++++ 学习文本

准确定量分析环境微生物群落丰度及其组成的研究

Advances in high-throughput sequencing technology have led to the rapid development of microbial ecology. PCR-based phylogenetic analysis targeting marker genes, such as the ribosomal RNA (rRNA), is fundamental to ecology study, providing essential information for the understanding of microbial community composition and structure. A major issue with the use of molecular rRNA as a measure of microbial abundance is that many microbes have multiple copies of the genes in their genome. Thus, variation in rRNA gene abundance can be caused by variations in both the abundance of microbes and the genomic copy numbers. Such inevitable error hinders accurate measurements of community composition, structure, microbe-microbe and microbe-environmental factors interactions. In our preliminary study, we focused on phylogenetic marker gene and single copy functional gene sequencing to understand the phylogenetic diversity and functional diversity of microbial communities in different environments, and explore the underlying mechanisms. This proposal seeks to remedy that problem by adjusting the phylogenetic marker gene copy number (16S rRNA and ITS) using single copy genes (gyrB and RPB1) in the genome using our sequencing and data analysis platform. Upon parallel amplification and sequencing of these genes, the exact copy number of 16S rRNA and ITS genes will be estimated by comparing their abundance with those of gyrB and RPB1 genes. The effectiveness of the proposed approach will be verified using mock microbial community; and further used to estimate community dynamics along the restoration of an abandoned mine more accurately. The proposed approach will provide theoretical framework and scientific basis for the joint analysis of different phylogenetic marker genes for accurate measurement of microbial community diversity.

++++++++

▸ 任务目标
根据学习文本，研究计划用哪两个单拷贝基因来校正16S rRNA和ITS的基因拷贝数？

++++ 数据摘录

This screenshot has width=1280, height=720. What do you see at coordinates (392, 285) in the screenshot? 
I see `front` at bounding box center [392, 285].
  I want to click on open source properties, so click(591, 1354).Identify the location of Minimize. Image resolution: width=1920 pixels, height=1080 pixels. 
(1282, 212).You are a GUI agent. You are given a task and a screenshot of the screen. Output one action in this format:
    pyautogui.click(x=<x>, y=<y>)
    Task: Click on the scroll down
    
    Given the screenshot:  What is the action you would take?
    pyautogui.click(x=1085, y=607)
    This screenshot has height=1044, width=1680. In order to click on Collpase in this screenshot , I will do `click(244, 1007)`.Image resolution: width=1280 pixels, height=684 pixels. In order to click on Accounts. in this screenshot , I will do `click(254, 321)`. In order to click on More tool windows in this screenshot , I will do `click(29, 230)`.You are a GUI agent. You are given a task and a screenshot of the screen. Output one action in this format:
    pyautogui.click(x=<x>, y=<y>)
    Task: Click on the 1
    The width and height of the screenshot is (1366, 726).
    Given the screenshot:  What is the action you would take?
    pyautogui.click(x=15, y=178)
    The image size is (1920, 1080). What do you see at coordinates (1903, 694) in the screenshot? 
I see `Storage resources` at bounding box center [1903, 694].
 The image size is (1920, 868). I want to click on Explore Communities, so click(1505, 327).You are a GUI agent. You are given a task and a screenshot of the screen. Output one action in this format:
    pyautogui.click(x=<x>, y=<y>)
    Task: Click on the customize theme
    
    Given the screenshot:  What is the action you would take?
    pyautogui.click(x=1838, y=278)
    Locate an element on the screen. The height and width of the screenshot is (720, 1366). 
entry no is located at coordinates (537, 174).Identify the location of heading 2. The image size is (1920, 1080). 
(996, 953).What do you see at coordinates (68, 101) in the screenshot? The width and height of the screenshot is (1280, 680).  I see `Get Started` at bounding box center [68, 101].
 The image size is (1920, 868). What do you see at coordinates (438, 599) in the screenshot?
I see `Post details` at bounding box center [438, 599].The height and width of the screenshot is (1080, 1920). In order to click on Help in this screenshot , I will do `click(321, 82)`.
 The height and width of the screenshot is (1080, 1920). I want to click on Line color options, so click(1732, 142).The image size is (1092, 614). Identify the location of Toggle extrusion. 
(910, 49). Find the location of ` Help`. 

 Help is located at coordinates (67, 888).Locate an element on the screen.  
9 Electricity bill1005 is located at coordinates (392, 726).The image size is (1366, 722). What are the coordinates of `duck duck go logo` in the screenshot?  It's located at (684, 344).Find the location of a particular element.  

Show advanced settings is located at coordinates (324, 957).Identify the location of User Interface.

++++++++

▸ 参考答案
gyrB和RPB1。